Mr. Quentin Davies (Grantham and Stamford): The Secretary of State cannot be allowed to get away with blatantly inventing citations of Conservative policy. The Conservative party is utterly committed to the Eurofighter
On Sierra Leone, there have been stunning examples of military professionalism and courage since our forces were deployed there. There is no question of that. However, our forces and the public are surely entitled to what they have not received from the Government during their involvement for the past several months: a clear authoritative statement about our interests in Sierra Leone; about the criteria on which we decided to become involved there and not in any other nasty civil war elsewhere in Africa; about whether the Government have any clear idea about the maximum resources that we might utilise to restore peace; or about a deadline. Do they have any idea even in their own mind, or is their involvement simply an open-ended, undisciplined commitment?
Imposing a deadline or timetable on any operation would be the best encouragement to the Revolutionary United Front and others to hold out until such time as the deadline was reached. That would not help us to achieve the objectives that I am sure we all share.
On our reasons for intervening in Sierra Leone in the first place, there was a real risk of Freetown falling and of murder, massacre and mayhem taking place in the area. The British public understand very well, having seen on their televisions the appalling acts that were perpetrated on civilians during the war in Sierra Leone, exactly why we intervened--to try to bring peace and stability and the chance of a better life to those people. That is the right action; it is endorsed by the international community and I hope that it will be more generally supported.
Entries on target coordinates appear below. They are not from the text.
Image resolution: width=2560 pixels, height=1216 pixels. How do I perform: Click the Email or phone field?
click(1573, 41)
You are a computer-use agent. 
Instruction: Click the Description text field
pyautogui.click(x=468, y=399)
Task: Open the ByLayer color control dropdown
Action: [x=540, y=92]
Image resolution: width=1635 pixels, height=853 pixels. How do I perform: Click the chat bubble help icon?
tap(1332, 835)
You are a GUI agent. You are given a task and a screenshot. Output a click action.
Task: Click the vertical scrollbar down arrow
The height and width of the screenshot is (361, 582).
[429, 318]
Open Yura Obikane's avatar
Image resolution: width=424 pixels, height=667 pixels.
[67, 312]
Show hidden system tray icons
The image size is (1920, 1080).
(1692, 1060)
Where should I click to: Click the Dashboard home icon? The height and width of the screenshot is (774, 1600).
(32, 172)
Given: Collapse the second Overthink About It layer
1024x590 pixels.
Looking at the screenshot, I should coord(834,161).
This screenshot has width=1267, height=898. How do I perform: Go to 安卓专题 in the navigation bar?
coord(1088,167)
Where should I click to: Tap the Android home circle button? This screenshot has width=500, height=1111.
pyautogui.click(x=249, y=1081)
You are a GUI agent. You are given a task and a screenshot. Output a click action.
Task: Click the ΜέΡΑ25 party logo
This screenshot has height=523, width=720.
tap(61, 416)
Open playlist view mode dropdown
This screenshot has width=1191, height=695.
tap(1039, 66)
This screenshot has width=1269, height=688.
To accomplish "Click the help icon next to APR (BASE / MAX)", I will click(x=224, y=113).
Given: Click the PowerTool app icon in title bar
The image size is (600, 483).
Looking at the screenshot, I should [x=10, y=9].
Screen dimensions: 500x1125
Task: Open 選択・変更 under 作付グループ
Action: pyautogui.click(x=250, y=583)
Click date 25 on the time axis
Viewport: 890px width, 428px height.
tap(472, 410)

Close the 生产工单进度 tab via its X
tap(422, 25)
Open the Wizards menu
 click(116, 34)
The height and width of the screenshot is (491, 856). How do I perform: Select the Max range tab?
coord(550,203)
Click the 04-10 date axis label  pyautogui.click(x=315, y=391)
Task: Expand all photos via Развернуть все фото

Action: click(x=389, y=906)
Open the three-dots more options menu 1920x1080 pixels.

On the previous aside of the hon. Member for Grantham and Stamford (Mr. Davies), it is interesting that the Conservative party has come late in the day to the defence of Eurofighter. Perhaps it has decided that Lord Tebbit is dispensable and that his slurs on Eurofighter have to be taken on. Opposition Back Benchers and Front Benchers still refuse to commit themselves to the A400M, which will give us a considerable heavy lift capability and which is important for the European--and British--aerospace industry.